16 | 05 | 2024

   Den Abschnitt "Die Hochbauten des 19. Jahrhunderts" haben der Baumeister R. Wimmer und Hermann August Richter, Letzterer den Teil Wohngebäude, wo auch die Albrechtsschlösser beschrieben werden, bearbeitet. Ich gebe diesen hier wortgetreu wieder.

   Nenneswerte herrschaftliche Privatbauten mit grossen Park- und Gartenanlagen sind nur in kleiner Zahl vorhanden. Es sind dies vor Allem die drei, auf der am rechten Ufer der Elbe stromauf bis Loschwitz und darüber hinaus sich hinziehenden Hügelkette und an deren Abhang nach der Elbe gelegenen Besitzungen, welche durch ihre dominirenden Bauten und grossartigen Parkanlagen eine wahrhafte Zierde des Elbufers geworden.
   Die erste derselben ist:
   1. d a s   A l b r e c h t s s c h l o s s, auf dem Albrechtsberge, ehemals Lord Findlater's Weinberg, welches in den Jahren 1850 bis 1854 durch den kgl. preussischen Landbaumeister Lohse als Landsitz für Seine kgl. Hoheit den Prinzen Albrecht von Preussen erbaut und geschaffen worden ist. Von dem Ufer der Elbe steigt das Terrain unter einem Winkel von fast 30 Grad bis zu einer Höhe von 54 Meter über den Wasserspiegel des Stromes. Auf dieser Höhe bildet es ein unregelmäßiges, nach Osten gestrecktes Plateau, welches nach der entgegengesetzten Seite, gegen die Bautzner Chaussee hin, wieder um circa 6,5 m abfällt.

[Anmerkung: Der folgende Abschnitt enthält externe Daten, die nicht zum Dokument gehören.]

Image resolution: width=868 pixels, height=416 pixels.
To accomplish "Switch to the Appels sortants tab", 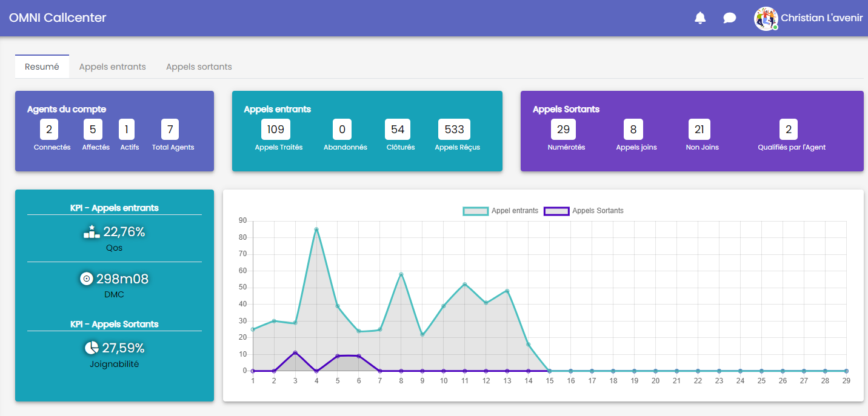I will 199,67.
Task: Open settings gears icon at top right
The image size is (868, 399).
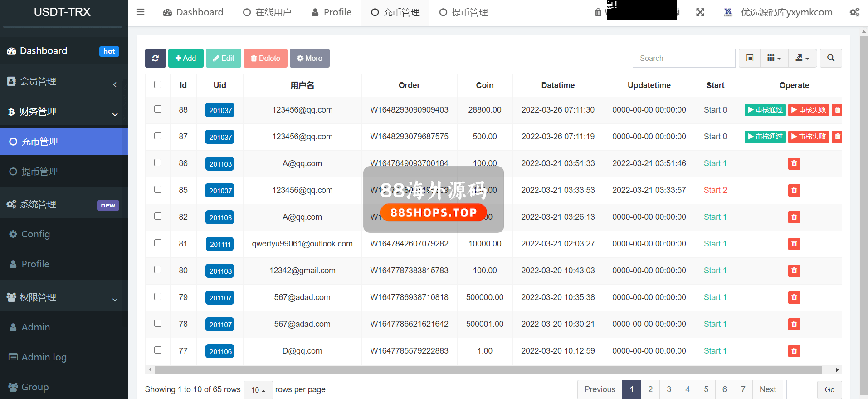Action: point(854,12)
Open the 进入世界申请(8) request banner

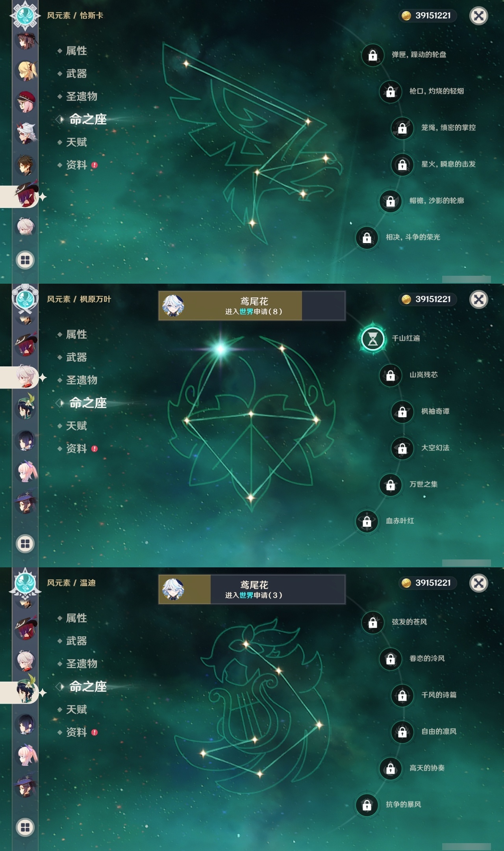click(x=252, y=306)
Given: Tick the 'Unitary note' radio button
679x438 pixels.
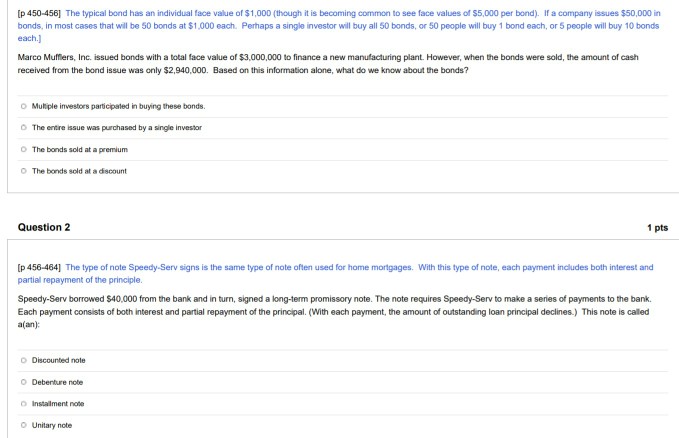Looking at the screenshot, I should point(23,425).
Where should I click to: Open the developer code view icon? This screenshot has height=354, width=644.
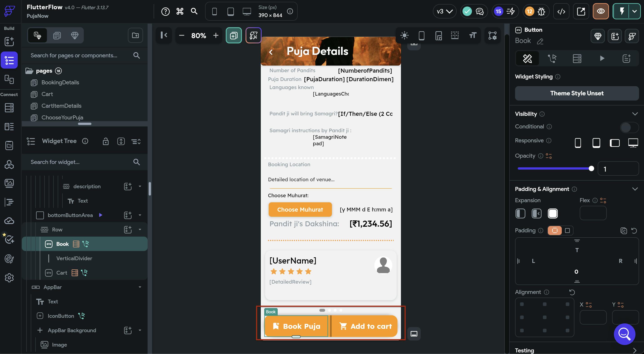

Auf dem Gipfel des Hügels erhebt sich das Schloss, mit seinen vier Ecken ziemlich genau nach den vier Himmelsgegenden orientirt. Die in grossartigen Maassstabe enworfenen, mit Brücken, Säulenhallen, Grotten, Cascaden versehenen Terrassen-Anlagen, welche die Höhe des Schlosses mit dem Ufer des Stromes vermitteln, gewähren in ihren vielfachen Windungen stets neue und überraschende Aussichten über das herrliche Elbthal, die durch die geschickte Anordnung der Park-Anlagen in Verbindung mit Wasserkünsten etc. etc. noch an Reiz gewinnen.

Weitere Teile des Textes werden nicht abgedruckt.